* _WORK ORDER_: With every line kept intact, print the entries that appear below.

* _DATA PROVIDED_:
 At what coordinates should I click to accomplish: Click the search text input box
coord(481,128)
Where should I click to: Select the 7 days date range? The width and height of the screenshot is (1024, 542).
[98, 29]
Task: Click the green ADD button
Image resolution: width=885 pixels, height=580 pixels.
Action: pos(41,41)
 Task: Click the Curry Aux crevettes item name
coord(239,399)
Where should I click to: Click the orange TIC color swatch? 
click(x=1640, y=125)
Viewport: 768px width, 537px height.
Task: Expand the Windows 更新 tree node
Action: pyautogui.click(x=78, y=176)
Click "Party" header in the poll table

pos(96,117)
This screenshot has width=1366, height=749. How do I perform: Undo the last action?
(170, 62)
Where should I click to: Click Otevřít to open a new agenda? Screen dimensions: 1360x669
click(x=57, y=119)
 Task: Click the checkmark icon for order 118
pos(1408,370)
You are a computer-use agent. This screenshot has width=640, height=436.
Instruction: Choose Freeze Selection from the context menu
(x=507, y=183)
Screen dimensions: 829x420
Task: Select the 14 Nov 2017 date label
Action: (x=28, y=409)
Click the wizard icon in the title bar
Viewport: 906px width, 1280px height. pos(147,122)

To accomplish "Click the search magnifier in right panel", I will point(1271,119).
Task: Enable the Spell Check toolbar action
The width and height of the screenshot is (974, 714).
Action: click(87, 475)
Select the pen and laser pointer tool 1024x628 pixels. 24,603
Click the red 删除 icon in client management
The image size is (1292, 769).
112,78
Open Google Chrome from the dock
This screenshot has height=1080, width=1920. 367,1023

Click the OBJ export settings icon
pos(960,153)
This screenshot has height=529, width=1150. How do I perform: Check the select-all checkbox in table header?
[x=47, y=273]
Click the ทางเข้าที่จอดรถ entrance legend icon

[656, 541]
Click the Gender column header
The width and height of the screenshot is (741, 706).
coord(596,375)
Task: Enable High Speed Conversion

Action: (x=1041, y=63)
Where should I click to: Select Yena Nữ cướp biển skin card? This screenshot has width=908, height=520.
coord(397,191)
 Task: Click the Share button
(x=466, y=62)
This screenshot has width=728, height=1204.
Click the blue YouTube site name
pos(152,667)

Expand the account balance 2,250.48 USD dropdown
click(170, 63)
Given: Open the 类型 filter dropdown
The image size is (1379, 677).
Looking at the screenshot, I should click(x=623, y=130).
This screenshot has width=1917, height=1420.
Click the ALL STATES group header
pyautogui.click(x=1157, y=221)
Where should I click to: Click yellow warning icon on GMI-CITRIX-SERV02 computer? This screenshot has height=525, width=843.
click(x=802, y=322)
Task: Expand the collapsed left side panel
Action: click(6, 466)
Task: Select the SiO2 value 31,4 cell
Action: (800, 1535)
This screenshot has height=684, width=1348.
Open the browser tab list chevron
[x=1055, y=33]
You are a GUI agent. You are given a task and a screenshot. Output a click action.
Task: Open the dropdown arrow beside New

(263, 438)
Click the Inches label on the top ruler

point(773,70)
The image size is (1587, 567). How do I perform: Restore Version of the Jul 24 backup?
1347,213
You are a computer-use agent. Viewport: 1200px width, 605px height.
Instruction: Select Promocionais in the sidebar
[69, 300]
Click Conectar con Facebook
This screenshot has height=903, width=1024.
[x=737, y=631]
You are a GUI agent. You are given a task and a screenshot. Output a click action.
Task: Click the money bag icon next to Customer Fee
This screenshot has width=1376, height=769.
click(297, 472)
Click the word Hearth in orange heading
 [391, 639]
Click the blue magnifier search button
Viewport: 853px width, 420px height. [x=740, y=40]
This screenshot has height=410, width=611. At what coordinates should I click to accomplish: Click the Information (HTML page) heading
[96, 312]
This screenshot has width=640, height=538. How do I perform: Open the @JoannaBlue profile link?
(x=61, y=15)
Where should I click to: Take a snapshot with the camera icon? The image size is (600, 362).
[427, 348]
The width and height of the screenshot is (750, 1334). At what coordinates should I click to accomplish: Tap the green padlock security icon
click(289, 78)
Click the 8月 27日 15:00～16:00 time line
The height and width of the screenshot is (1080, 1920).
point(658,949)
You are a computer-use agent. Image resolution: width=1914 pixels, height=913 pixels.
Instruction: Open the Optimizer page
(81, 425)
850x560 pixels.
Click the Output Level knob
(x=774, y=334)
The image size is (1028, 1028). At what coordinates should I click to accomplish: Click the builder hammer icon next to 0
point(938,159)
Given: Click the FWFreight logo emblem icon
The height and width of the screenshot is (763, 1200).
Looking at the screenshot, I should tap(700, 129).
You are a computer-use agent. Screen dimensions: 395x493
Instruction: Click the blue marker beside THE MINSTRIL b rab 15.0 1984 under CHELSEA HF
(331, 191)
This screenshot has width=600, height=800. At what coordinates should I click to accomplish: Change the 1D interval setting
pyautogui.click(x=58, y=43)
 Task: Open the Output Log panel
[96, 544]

* _SOLUTION FOR THIS PROBLEM_:
 At what coordinates should I click to accomplish: Click the search text input box
coord(481,128)
Where should I click to: Select the 7 days date range? The width and height of the screenshot is (1024, 542).
[98, 29]
Task: Click the green ADD button
Image resolution: width=885 pixels, height=580 pixels.
Action: pos(41,41)
 Task: Click the Curry Aux crevettes item name
coord(239,399)
Where should I click to: Click the orange TIC color swatch? 
click(x=1640, y=125)
Viewport: 768px width, 537px height.
Task: Expand the Windows 更新 tree node
Action: pyautogui.click(x=78, y=176)
Click "Party" header in the poll table

pos(96,117)
This screenshot has width=1366, height=749. How do I perform: Undo the last action?
(170, 62)
Where should I click to: Click Otevřít to open a new agenda? Screen dimensions: 1360x669
click(x=57, y=119)
 Task: Click the checkmark icon for order 118
pos(1408,370)
You are a computer-use agent. This screenshot has width=640, height=436.
Instruction: Choose Freeze Selection from the context menu
(x=507, y=183)
Screen dimensions: 829x420
Task: Select the 14 Nov 2017 date label
Action: (x=28, y=409)
Click the wizard icon in the title bar
Viewport: 906px width, 1280px height. pos(147,122)

To accomplish "Click the search magnifier in right panel", I will point(1271,119).
Task: Enable the Spell Check toolbar action
The width and height of the screenshot is (974, 714).
Action: click(87, 475)
Select the pen and laser pointer tool 1024x628 pixels. 24,603
Click the red 删除 icon in client management
The image size is (1292, 769).
112,78
Open Google Chrome from the dock
This screenshot has height=1080, width=1920. 367,1023

Click the OBJ export settings icon
pos(960,153)
This screenshot has height=529, width=1150. How do I perform: Check the select-all checkbox in table header?
[x=47, y=273]
Click the ทางเข้าที่จอดรถ entrance legend icon

[656, 541]
Click the Gender column header
The width and height of the screenshot is (741, 706).
coord(596,375)
Task: Enable High Speed Conversion

Action: (x=1041, y=63)
Where should I click to: Select Yena Nữ cướp biển skin card? This screenshot has width=908, height=520.
coord(397,191)
 Task: Click the Share button
(x=466, y=62)
This screenshot has width=728, height=1204.
Click the blue YouTube site name
pos(152,667)

Expand the account balance 2,250.48 USD dropdown
click(170, 63)
Given: Open the 类型 filter dropdown
The image size is (1379, 677).
Looking at the screenshot, I should click(x=623, y=130).
This screenshot has width=1917, height=1420.
Click the ALL STATES group header
pyautogui.click(x=1157, y=221)
Where should I click to: Click yellow warning icon on GMI-CITRIX-SERV02 computer? This screenshot has height=525, width=843.
click(x=802, y=322)
Task: Expand the collapsed left side panel
Action: click(6, 466)
Task: Select the SiO2 value 31,4 cell
Action: (800, 1535)
This screenshot has height=684, width=1348.
Open the browser tab list chevron
[x=1055, y=33]
You are a GUI agent. You are given a task and a screenshot. Output a click action.
Task: Open the dropdown arrow beside New

(263, 438)
Click the Inches label on the top ruler

point(773,70)
The image size is (1587, 567). How do I perform: Restore Version of the Jul 24 backup?
1347,213
You are a computer-use agent. Viewport: 1200px width, 605px height.
Instruction: Select Promocionais in the sidebar
[69, 300]
Click Conectar con Facebook
This screenshot has height=903, width=1024.
[x=737, y=631]
You are a GUI agent. You are given a task and a screenshot. Output a click action.
Task: Click the money bag icon next to Customer Fee
This screenshot has width=1376, height=769.
click(297, 472)
Click the word Hearth in orange heading
 [391, 639]
Click the blue magnifier search button
Viewport: 853px width, 420px height. [x=740, y=40]
This screenshot has height=410, width=611. At what coordinates should I click to accomplish: Click the Information (HTML page) heading
[96, 312]
This screenshot has width=640, height=538. How do I perform: Open the @JoannaBlue profile link?
(x=61, y=15)
Where should I click to: Take a snapshot with the camera icon? The image size is (600, 362).
[427, 348]
The width and height of the screenshot is (750, 1334). At what coordinates should I click to accomplish: Tap the green padlock security icon
click(289, 78)
Click the 8月 27日 15:00～16:00 time line
The height and width of the screenshot is (1080, 1920).
point(658,949)
You are a computer-use agent. Image resolution: width=1914 pixels, height=913 pixels.
Instruction: Open the Optimizer page
(81, 425)
850x560 pixels.
Click the Output Level knob
(x=774, y=334)
The image size is (1028, 1028). At what coordinates should I click to accomplish: Click the builder hammer icon next to 0
point(938,159)
Given: Click the FWFreight logo emblem icon
The height and width of the screenshot is (763, 1200).
Looking at the screenshot, I should tap(700, 129).
You are a computer-use agent. Screen dimensions: 395x493
Instruction: Click the blue marker beside THE MINSTRIL b rab 15.0 1984 under CHELSEA HF
(331, 191)
This screenshot has width=600, height=800. At what coordinates should I click to accomplish: Change the 1D interval setting
pyautogui.click(x=58, y=43)
 Task: Open the Output Log panel
[96, 544]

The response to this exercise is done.